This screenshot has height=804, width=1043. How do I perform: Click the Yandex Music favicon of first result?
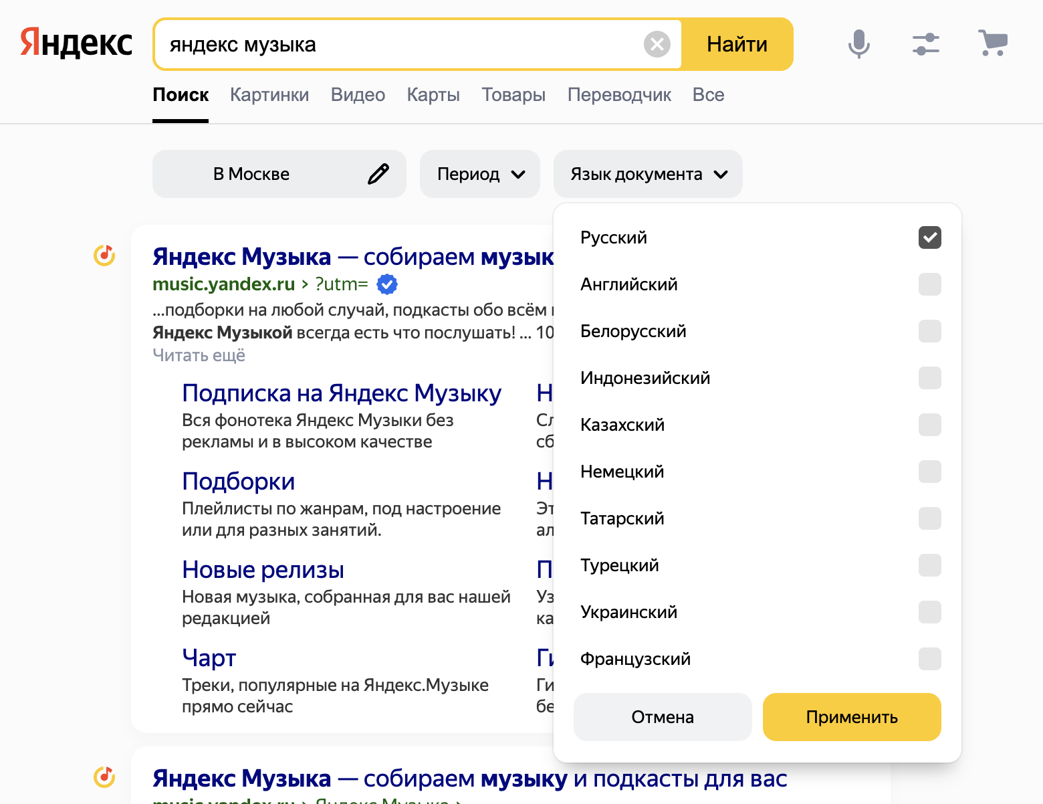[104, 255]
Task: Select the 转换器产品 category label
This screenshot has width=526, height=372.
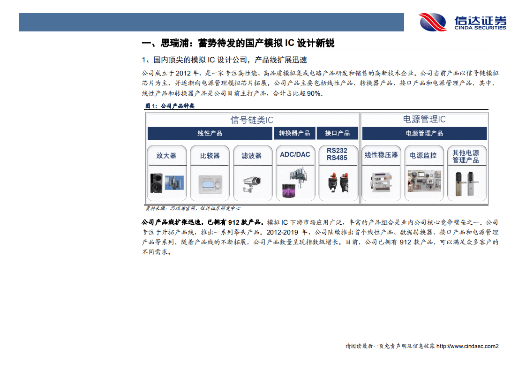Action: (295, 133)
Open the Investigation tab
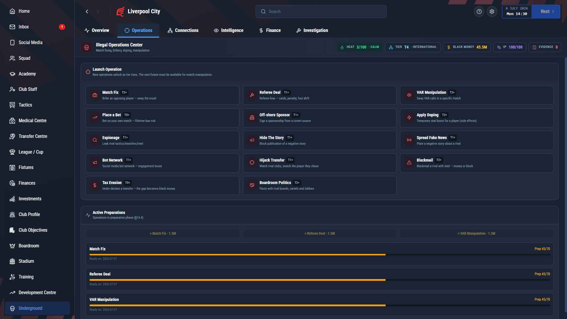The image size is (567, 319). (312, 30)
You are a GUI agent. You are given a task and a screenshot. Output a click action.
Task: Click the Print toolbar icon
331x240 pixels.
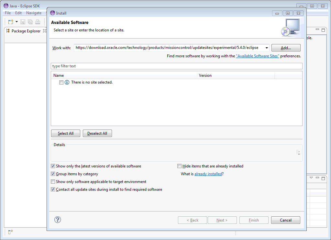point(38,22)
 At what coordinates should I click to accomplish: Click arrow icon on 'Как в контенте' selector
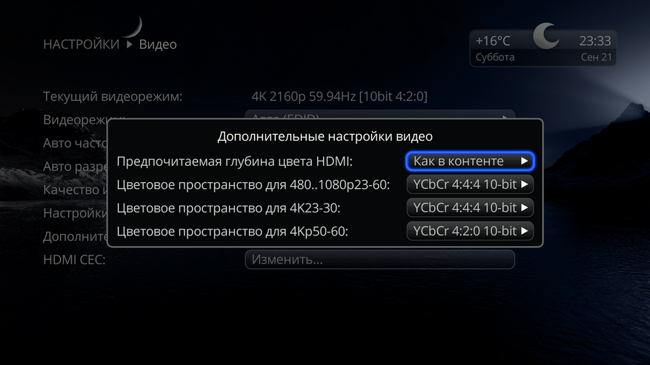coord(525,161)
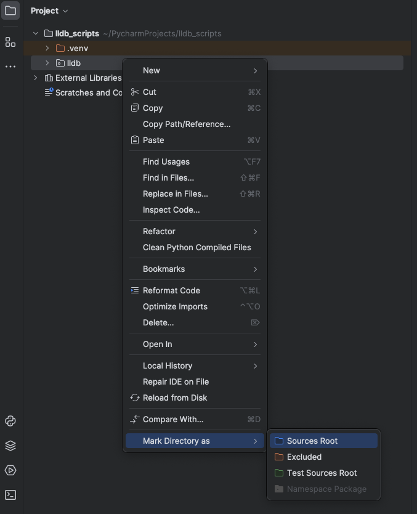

» EXERCISE GOAL:
Excluding the pictures, restate word for word the lines from the one that holds "This screenshot has width=526, height=372." through the last line of the entries, both ends included.

» OUTPUT FOR THIS TASK:
This screenshot has width=526, height=372.
Action: (295, 133)
Open the Investigation tab
The image size is (567, 319). (312, 30)
You are a GUI agent. You are given a task and a screenshot. Output a click action.
Task: Click the Print toolbar icon
331x240 pixels.
point(38,22)
 At what coordinates should I click to accomplish: Click arrow icon on 'Как в контенте' selector
coord(525,161)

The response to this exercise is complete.